Para os profetas, a injustiça social, incluindo o tratamento discriminatório aos estrangeiros, era tida como ofensa direta a Deus. A fé autêntica não pode coexistir com a exclusão.

O Deus do Primeiro Testamento não é tribal nem parcial. Ele se apresenta como o Criador de todos os povos e Juiz de toda a Terra. Sua justiça é universal, e Sua misericórdia se estende além das fronteiras étnicas ou culturais. O preconceito, a discriminação e a exclusão contrariam o próprio caráter de Deus.

O estrangeiro, na perspectiva bíblica, é uma oportunidade de exercer amor, humildade e fé. A abertura ao outro é sinal de confiança em Deus, não de ameaça. A comunidade que acolhe o diferente reflete a presença divina; a que o rejeita, afasta-se da aliança.

A exigência divina de respeito e acolhimento do estrangeiro antecipa o ideal que mais tarde se tornaria central na mensagem de Cristo: o amor ao próximo sem distinção. Assim, o Primeiro Testamento não é um texto de isolamento étnico, mas de inclusão ética. Ensina que o verdadeiro povo de Deus é reconhecido não por fronteiras, mas por compaixão e justiça.

acolhimento aos estrangeiros na tradição bíblica é mais que um gesto de bondade: é um mandamento que expressa a própria natureza de Deus e a vocação moral de Israel. O povo que conheceu a dor da opressão foi chamado a ser sinal de misericórdia e justiça no mundo.

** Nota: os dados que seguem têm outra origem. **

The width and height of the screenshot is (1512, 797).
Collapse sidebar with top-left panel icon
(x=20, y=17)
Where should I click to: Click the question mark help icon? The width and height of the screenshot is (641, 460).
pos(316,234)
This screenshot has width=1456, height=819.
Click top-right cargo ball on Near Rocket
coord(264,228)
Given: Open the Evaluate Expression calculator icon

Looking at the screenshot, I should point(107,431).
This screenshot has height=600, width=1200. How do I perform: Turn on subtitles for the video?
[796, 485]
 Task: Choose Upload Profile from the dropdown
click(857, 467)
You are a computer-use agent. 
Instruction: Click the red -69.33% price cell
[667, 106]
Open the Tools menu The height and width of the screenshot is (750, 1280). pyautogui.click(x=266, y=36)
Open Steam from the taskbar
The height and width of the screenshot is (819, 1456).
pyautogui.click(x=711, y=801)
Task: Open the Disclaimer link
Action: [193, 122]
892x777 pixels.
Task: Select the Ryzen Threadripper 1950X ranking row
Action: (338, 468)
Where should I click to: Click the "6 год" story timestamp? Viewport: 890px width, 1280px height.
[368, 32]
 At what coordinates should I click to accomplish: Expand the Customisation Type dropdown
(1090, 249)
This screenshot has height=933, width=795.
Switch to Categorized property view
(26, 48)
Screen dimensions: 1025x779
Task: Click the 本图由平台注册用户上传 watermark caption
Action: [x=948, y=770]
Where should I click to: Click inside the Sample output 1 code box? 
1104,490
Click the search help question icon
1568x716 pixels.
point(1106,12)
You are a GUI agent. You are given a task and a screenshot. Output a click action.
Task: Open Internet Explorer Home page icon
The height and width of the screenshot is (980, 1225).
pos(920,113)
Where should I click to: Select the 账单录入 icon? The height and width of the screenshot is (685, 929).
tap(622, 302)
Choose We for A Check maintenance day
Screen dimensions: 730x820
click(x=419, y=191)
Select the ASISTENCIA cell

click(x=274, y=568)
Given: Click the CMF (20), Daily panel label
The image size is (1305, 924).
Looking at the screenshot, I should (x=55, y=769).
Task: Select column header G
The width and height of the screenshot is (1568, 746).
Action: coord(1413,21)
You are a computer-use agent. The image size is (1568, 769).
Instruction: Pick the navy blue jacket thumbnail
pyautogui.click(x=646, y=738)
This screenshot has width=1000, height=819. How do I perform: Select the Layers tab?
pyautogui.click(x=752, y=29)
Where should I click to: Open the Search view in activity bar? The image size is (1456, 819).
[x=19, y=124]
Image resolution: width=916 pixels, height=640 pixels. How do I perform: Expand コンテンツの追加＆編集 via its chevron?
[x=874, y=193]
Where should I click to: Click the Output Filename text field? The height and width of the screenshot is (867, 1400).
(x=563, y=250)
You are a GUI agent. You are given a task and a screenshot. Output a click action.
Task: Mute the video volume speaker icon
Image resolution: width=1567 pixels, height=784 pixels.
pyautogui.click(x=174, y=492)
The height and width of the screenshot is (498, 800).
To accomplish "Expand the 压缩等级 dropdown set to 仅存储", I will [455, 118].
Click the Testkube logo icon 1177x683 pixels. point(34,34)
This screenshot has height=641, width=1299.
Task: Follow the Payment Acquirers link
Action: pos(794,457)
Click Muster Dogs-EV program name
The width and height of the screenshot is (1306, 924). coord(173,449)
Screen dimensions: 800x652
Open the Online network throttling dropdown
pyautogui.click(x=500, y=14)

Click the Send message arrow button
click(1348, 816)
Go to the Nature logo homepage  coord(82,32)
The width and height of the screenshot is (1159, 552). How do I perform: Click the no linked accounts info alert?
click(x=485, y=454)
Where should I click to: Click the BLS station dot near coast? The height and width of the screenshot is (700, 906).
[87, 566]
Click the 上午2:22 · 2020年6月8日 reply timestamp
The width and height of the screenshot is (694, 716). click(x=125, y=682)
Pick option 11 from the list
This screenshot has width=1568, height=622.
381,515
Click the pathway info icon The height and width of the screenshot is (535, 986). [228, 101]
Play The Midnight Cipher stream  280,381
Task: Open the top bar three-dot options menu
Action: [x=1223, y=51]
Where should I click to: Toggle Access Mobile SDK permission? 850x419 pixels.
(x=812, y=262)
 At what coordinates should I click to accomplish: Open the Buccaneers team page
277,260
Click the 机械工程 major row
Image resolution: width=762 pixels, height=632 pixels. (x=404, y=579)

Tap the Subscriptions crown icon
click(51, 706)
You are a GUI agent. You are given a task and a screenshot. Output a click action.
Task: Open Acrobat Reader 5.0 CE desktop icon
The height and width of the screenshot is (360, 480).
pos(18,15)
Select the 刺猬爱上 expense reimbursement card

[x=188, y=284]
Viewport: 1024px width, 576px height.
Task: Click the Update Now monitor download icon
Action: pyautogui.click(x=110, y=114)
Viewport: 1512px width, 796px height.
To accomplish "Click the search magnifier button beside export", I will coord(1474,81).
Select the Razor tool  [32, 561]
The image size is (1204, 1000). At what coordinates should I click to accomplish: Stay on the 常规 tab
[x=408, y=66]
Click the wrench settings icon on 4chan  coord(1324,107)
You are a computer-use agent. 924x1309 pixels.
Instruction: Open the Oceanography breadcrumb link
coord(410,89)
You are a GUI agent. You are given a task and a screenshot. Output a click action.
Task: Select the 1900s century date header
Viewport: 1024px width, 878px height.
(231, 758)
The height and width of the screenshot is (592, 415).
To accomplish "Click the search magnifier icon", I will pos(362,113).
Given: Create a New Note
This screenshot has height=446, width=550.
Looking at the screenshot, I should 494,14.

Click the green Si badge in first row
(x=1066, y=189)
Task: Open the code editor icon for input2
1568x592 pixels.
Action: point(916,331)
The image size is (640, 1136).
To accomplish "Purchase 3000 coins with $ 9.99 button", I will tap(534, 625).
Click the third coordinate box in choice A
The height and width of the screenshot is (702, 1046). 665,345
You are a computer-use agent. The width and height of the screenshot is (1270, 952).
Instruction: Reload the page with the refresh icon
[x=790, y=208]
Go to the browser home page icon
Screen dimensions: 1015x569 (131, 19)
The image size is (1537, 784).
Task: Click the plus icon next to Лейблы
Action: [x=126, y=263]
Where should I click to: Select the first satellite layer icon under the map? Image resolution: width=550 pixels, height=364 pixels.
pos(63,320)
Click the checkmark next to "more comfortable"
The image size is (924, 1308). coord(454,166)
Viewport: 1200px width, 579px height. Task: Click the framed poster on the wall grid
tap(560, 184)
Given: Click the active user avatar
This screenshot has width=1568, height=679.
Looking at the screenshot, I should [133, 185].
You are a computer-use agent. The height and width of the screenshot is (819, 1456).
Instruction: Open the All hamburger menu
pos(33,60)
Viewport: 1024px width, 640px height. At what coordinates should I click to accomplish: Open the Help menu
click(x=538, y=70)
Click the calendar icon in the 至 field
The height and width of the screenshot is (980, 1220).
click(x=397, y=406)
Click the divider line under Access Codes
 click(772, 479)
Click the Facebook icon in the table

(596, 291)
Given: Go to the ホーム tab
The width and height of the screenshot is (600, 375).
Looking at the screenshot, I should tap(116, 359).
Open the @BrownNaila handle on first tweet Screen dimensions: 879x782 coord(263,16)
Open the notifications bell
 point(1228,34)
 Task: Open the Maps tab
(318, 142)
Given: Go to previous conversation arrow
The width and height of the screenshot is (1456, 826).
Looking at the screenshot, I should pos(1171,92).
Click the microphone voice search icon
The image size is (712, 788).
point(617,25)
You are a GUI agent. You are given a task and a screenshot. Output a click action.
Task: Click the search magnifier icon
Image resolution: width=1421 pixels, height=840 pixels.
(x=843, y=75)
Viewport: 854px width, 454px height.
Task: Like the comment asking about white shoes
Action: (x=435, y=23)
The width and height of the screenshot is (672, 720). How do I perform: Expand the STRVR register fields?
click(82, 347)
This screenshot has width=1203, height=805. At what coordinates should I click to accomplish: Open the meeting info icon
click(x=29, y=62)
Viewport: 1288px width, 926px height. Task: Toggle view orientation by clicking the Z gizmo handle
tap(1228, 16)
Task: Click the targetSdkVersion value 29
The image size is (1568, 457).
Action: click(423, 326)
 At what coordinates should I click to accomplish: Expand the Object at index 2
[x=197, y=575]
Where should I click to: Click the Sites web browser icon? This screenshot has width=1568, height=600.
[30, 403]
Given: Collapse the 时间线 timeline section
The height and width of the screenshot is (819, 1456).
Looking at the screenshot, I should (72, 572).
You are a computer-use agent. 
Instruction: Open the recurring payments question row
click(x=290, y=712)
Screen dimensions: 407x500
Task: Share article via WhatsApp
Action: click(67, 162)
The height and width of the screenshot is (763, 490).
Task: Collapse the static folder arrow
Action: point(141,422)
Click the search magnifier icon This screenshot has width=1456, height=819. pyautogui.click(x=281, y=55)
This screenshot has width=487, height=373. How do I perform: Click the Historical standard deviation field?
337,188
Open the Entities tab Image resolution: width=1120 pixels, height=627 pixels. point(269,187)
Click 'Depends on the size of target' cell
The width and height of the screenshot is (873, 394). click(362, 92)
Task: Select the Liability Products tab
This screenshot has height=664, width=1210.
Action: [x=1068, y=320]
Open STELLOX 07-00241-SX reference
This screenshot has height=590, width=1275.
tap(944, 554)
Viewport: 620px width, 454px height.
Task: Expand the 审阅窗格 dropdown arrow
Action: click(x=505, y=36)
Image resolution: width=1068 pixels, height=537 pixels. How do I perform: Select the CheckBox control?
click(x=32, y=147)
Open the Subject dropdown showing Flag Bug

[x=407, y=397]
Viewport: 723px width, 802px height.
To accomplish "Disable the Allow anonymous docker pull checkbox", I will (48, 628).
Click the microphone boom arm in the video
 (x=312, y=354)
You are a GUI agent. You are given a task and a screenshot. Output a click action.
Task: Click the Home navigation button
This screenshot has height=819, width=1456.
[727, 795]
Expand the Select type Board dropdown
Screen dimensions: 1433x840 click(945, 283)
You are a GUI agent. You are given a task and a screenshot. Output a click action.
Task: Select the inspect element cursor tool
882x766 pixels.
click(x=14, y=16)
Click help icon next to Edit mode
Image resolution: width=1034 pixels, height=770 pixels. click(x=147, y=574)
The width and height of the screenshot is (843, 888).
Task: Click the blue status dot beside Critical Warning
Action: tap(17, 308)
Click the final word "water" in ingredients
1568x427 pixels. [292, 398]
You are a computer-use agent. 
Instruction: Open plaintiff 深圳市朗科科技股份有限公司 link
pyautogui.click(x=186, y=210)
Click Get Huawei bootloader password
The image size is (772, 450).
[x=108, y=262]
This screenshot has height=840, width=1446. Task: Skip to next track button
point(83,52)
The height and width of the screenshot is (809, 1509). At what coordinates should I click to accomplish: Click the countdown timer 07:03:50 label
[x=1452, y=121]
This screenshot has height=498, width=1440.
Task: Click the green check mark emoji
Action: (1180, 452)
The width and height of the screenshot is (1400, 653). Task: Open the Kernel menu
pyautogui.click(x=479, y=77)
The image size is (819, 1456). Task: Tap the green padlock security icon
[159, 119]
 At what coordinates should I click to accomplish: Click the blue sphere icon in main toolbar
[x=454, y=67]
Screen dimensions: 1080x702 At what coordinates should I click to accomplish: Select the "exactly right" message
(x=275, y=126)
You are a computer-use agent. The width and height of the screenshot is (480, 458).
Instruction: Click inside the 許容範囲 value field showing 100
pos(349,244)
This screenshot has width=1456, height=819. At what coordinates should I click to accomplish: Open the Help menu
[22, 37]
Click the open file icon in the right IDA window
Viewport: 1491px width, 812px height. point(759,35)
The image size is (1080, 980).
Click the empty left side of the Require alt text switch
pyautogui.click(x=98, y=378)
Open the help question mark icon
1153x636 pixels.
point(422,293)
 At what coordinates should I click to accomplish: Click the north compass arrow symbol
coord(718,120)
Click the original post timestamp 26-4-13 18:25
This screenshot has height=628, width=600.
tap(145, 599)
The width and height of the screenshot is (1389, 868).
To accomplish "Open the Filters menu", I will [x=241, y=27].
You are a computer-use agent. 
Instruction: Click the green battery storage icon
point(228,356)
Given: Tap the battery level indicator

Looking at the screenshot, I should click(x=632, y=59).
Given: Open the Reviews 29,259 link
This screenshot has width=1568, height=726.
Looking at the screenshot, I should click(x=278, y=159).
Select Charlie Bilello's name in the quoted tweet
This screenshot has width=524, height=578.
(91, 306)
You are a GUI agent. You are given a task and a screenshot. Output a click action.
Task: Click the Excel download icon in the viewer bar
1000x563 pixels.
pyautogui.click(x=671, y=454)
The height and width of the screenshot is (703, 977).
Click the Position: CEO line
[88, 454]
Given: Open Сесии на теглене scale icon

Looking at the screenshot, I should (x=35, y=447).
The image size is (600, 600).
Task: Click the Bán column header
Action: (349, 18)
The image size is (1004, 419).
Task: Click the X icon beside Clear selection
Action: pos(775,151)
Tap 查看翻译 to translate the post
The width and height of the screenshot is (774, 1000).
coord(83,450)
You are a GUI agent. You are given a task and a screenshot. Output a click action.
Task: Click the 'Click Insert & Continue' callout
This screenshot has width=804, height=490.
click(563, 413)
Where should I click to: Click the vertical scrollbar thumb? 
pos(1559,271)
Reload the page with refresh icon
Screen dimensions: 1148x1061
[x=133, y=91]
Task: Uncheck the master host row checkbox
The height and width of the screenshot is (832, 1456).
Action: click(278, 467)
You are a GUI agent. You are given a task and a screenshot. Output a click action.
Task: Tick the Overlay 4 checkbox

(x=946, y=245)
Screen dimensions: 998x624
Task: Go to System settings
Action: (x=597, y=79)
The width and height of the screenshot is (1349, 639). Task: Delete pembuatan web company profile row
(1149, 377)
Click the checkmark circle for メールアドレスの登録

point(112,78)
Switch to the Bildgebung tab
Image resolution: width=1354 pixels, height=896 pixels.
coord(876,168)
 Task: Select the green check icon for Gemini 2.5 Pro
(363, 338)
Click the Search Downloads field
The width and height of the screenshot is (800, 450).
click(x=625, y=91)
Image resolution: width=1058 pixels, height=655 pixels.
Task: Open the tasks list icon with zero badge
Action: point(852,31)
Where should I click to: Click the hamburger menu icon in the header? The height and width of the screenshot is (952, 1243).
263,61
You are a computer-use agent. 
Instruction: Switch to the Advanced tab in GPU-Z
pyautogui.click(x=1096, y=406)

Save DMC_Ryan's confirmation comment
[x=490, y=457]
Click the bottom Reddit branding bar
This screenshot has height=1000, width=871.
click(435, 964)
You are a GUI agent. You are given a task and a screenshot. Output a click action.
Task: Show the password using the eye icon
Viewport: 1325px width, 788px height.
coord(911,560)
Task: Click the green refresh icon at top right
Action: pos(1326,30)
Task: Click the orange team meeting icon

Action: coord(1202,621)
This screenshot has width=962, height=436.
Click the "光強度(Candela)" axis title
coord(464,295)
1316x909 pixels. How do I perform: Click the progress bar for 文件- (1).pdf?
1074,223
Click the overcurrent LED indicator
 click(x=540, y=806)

Na raiz da fé hebraica está a lembrança de que todos somos, em algum sentido, estrangeiros — peregrinos na terra de Deus. O mandamento de amar o estrangeiro, portanto, é também um convite à humildade: reconhecer no outro, mesmo no diferente, o reflexo da imagem divina. Em tempos de novas fronteiras e velhos preconceitos, essa antiga sabedoria continua a ecoar como palavra viva e necessária: “O Senhor ama o estrangeiro, dando-lhe pão e roupa; portanto, ame o estrangeiro.” (Deuteronômio 10,18-19).

No caso do território onde se encontram hoje os habitantes judeus do Estado de Israel e as comunidades palestinenses de Gaza e da Cisjordânia, os estrangeiros são, a rigor, os israelenses. Muito antes de invadirem a região, a partir do século XIII a.C., como descreve o Livro de Josué, era habitada pelos povos semitas. Os atuais palestinos são descendentes dos cananeus e filisteus, povos semitas que ali viviam desde tempos remotos.